The Defense Health Agency looks to collapse multiple legacy health IT networks used by military hospitals and clinics into a single modern network called the Medical Community of Interest (MedCOI). It includes more than 240,000 users worldwide and will serve as a “key enabler” for greater health IT security.
The project enables a single security context across the agency, and allows DHA to standardize its virtual local area networks into a new 13-zone architecture, with each zone designed for a different level of security to segment network traffic.
“Since we’ll have that same design at each facility, it’s going to allow inheritance of security controls, reduced variants in configuration, and is going to greatly reduce the time to complete our risk management framework processes for each enclave and the associated systems,” Pat Flanders, DHA’s Chief Information Officer, said in an interview.

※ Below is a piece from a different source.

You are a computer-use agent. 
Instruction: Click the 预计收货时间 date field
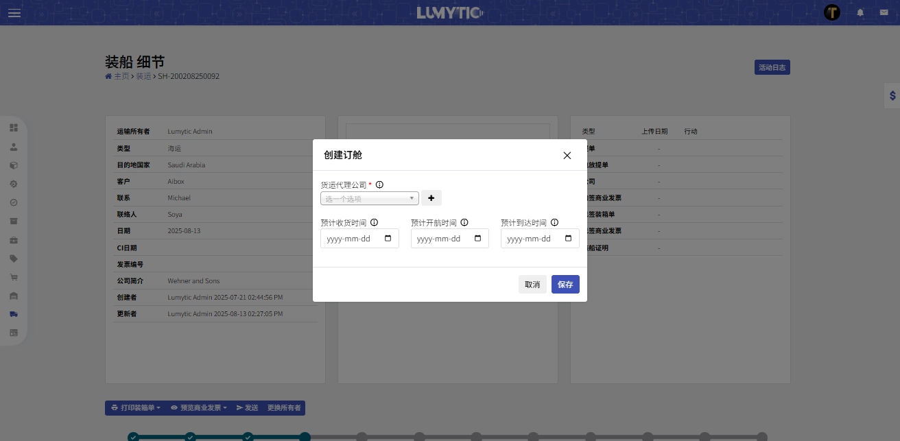pyautogui.click(x=359, y=238)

Tom Hines, DHA’s director of engineering and technology transformation and a senior advisor to Flanders, said the agency’s zone architecture, combined with its risk management and system monitoring processes, can track real-time events on its network or adversely impacted devices.
“This allows us to flag any suspicious activity, identify its source, and isolate the system or systems that may have been affected,” Hines said.
This allows the agency to defend against all instances of malicious code, including ransomware. Hines said the agency has seen instances of ransomware, but has not been affected by those instances because of its network defenses.
Hines also attributed that success to DHA’s advanced forensics capability, which allows the agency to analyze attacks and their effect on a device or system.
He said these methods, to some extent, allow DHA to “reverse-engineer” those attacks.
“We have the capability to map that into our systems to then detect something that looked like the last thing that occurred and also stop it from affecting our devices,” Hines said.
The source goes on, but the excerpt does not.